What this task involves:
Could you rewrite the data as a numbered list, starting at the line containing "Screen dimensions: 1424x812" and running through the end of the data, with blank lines and pictures omitted?

Records to process:
------------------------------------
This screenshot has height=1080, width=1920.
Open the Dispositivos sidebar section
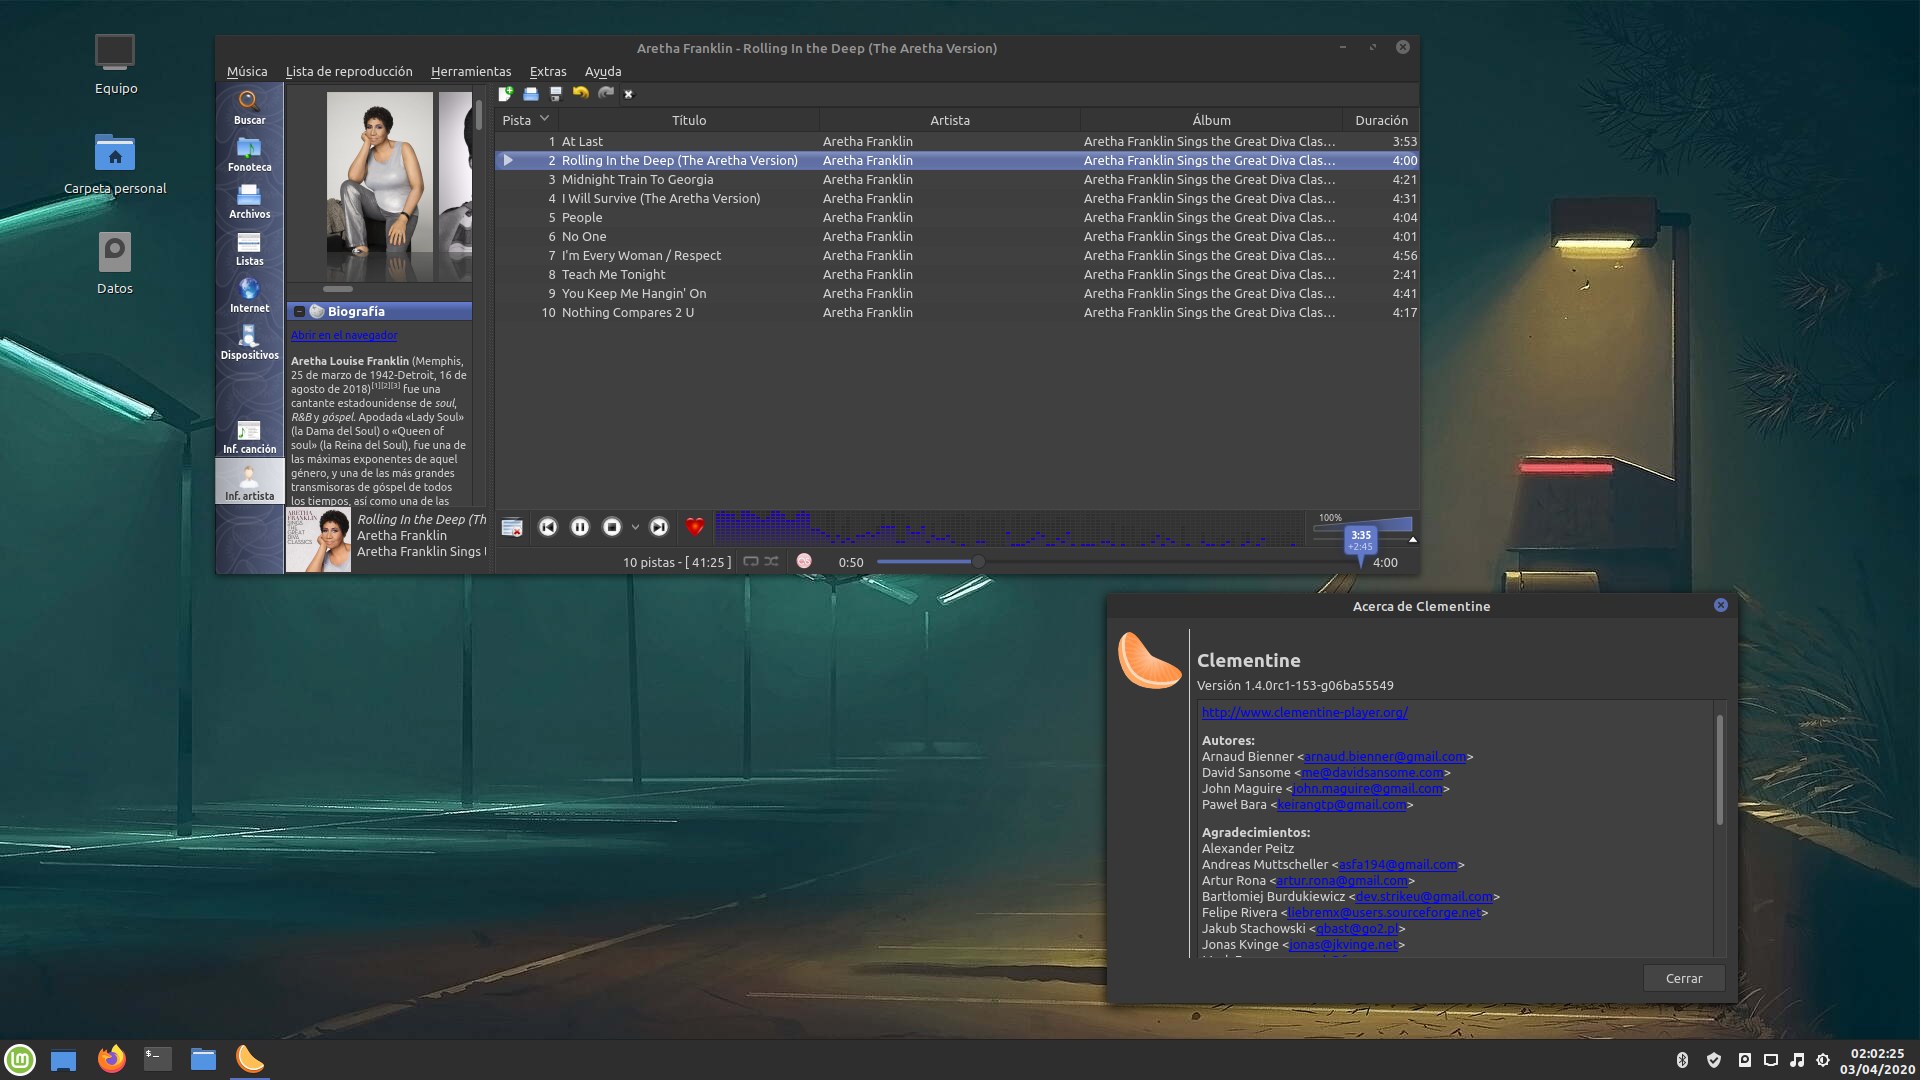249,343
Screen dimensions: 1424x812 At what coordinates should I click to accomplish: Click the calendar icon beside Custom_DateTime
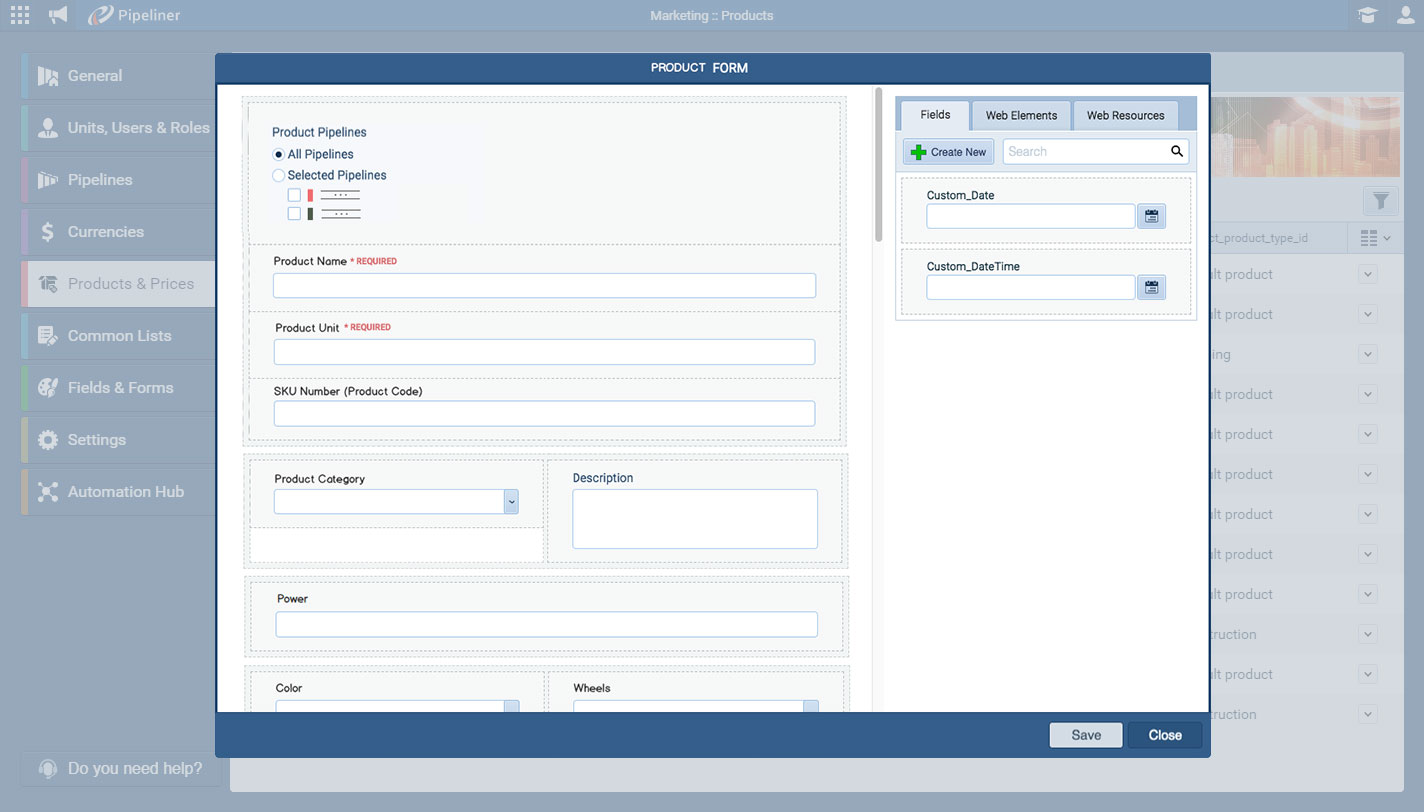coord(1151,287)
------------------------------------
Result for this task:
1. Screen dimensions: 1424x812 At what coordinates should I click to accomplish: Click the calendar icon beside Custom_DateTime
2. coord(1151,287)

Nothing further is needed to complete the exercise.